ABSTRACT: The rise of the transnational veiling-fashion industry in Turkey has taken place within the context of neoliberal economic restructuring, the subjection of the veil to new regulations, and the resurgence of Islamic identities worldwide. Even after almost two decades since its first catwalk appearance, the idea of “veiling-fashion” continues to be controversial, drawing criticism from secular and devout Muslim segments of society alike. Analyzing veiling-fashion as it plays out across economic, political and cultural fields is to enter into a new understanding of the role of Islam in the global arena today. Veiling-fashion crystallizes a series of issues about Islamic identity, the transnational linkages of both producers and consumers, and the shifting boundaries between Islamic ethics and the imperatives of neoliberal capitalism.
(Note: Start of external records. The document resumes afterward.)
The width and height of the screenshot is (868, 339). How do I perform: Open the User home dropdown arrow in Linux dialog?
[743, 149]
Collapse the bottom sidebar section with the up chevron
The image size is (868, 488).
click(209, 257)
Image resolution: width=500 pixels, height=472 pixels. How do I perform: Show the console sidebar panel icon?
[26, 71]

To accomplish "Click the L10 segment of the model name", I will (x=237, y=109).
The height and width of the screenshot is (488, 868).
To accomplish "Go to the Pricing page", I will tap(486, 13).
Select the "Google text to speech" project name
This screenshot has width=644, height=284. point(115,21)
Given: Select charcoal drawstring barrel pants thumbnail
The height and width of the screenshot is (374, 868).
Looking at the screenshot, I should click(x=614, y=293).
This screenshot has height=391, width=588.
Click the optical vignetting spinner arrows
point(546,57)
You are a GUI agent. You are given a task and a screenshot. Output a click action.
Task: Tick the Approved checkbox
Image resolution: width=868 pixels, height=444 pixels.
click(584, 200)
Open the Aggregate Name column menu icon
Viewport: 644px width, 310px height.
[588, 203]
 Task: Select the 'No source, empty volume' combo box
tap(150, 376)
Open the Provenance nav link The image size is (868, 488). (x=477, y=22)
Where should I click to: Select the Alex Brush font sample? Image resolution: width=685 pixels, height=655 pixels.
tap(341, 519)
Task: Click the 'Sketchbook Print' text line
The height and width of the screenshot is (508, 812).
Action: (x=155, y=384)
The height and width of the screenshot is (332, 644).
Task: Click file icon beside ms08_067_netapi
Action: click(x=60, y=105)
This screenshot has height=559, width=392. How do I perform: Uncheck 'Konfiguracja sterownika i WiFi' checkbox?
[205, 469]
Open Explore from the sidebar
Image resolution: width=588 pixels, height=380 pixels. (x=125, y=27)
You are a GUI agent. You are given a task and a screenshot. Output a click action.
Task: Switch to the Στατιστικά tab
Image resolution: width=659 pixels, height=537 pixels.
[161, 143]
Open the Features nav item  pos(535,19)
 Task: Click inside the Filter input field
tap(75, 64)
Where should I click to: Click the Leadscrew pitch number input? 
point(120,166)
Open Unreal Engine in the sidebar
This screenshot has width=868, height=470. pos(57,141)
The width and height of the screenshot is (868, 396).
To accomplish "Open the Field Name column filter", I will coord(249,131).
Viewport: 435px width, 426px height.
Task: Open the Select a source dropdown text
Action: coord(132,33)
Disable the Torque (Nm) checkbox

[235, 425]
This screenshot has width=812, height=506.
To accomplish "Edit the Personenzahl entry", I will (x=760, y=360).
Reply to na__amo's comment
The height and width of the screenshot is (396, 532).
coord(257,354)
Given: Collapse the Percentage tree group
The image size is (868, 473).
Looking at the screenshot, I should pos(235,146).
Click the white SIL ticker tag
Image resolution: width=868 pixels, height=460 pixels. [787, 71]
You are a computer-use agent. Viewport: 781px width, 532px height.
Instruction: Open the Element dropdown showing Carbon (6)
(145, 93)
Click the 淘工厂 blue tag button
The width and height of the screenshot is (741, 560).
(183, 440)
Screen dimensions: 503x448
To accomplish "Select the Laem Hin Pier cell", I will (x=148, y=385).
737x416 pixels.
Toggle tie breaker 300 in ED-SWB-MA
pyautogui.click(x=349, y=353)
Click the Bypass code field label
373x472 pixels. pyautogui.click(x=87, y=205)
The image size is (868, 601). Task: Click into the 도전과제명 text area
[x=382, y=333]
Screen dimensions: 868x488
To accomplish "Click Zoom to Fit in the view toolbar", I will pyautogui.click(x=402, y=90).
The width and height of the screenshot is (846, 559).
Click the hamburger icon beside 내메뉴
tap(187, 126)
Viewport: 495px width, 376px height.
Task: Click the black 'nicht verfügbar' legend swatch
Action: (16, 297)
In this paper, our overarching argument is that controversies and practices surrounding veiling-fashion show how Islamic actors are adapting and transforming neoliberal capitalism at the same time as they navigate a complex geopolitical terrain in which Islam – and the iconic Muslim, headscarf-wearing woman – has been cast as a threatening “Other.” Thus the rise of veiling-fashion as a transnational phenomenon positions women and women’s bodies at the center of political debates and struggles surrounding what it means to be “modern” and Muslim today. Based on interviews with producers, consumers and salesclerks, and our analysis of newspaper articles, catalogs and web sites, this article traces out how the transnational production, sale, and consumption of veiling-fashion works to order spaces of geopolitics, geo-economics and subject formation.